◆ Directive A
Answer these questions using the Lugo travel post.
(i) What did the writer have to go back into the hotel to get?
(ii) Which river could the writer see at the foot of the hill?
(iii) Which people did the writer see using the thoroughfare on the walls?
◆ Directive B
Reproduce the passage of the Lugo travel post from "Up high it was" up to and including "going to work.".

◆ Excerpt provided
________________

Friday, March 23, 2012

LUCUS AUGUSTI



I was so used to the  slow rhythm of walking that when I took an extended bus ride, I had the oddest sense of being roughly translocated, like being beamed down onto a strange Star Trek planet.  Here I was suddenly half way across the country, and although the territory was sort of familiar, it was still a bit jarring.  The early morning fog which greeted me shrouded the city in mist, giving the impression that there was really no other place than here.



I had no sooner stepped out of the hotel than I realized I'd have to go back and fetch my jacket.  I'd forgotten about the fog and misty rain of Galicia. (No wonder there's still a thriving trade in handmade umbrellas here).   Then I headed for a staircase I remembered from the night before when I was buying bread.  I was taking a morning constitutional atop the Roman walls of Lugo.



Up high it was yet another world.  Everyone, it seemed, used the wide thoroughfare up on the  walls to get around.  I saw teenaged girls, runners, dog walkers, and people going to work.



 I communed with pigeons and jackdaws, sharing their birds-eye view.  I could see the town within the walls with its beautiful slate roofs and well kept plazas,  and the town without, elegant multi-storey apartments, white brick excrescences from the seventies, and  even more run-down areas.  I could see out to the River Mino at the foot of what I realized now was a very substantial hill.  I could see the University and all of the suburbs.  There were churches, convents, archaeological excavations, and urban renewal at work.

________________

◆ Stored rows
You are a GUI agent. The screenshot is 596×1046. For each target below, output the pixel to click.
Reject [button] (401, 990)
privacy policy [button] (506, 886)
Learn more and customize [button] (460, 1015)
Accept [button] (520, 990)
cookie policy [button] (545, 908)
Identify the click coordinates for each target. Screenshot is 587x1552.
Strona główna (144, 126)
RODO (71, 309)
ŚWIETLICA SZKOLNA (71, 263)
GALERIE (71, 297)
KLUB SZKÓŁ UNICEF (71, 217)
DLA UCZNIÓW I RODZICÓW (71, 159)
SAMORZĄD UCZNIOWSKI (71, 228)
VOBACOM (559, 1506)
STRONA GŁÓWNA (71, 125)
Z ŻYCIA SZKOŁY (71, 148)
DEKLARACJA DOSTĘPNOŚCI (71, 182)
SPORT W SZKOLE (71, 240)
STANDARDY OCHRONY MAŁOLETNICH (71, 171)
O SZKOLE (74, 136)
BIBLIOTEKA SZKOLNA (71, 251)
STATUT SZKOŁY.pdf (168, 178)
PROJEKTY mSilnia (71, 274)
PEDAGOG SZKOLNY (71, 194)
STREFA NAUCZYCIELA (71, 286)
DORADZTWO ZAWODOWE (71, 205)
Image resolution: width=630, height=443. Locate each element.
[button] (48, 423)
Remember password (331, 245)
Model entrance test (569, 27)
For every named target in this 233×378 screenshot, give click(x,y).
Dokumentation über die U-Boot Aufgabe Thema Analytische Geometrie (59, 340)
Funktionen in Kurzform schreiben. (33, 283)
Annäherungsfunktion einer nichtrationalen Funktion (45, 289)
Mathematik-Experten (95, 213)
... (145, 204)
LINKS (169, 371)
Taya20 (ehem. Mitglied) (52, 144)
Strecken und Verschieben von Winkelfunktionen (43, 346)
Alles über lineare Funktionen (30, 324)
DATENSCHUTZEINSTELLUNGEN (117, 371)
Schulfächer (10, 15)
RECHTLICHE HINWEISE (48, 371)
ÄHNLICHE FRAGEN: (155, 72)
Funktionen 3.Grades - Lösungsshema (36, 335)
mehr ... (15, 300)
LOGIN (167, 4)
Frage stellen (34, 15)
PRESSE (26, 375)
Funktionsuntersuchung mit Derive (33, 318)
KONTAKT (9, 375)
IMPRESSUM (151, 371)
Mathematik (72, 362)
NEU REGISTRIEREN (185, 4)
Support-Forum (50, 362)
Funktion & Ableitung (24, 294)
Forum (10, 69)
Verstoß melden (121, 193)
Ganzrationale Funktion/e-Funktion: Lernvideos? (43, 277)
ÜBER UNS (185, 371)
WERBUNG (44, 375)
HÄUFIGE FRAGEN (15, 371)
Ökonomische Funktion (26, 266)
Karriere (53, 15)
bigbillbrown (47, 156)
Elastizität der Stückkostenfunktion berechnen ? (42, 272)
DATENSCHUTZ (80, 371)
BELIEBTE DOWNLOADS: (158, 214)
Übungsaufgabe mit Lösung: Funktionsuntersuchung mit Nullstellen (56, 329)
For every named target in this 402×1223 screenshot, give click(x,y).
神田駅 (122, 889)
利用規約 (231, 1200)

________________

◆ Exercise result A
(i) The writer's jacket.
(ii) The River Mino.
(iii) Teenaged girls, runners, dog walkers, and people going to work.

◆ Exercise result B
Up high it was yet another world.  Everyone, it seemed, used the wide thoroughfare up on the  walls to get around.  I saw teenaged girls, runners, dog walkers, and people going to work.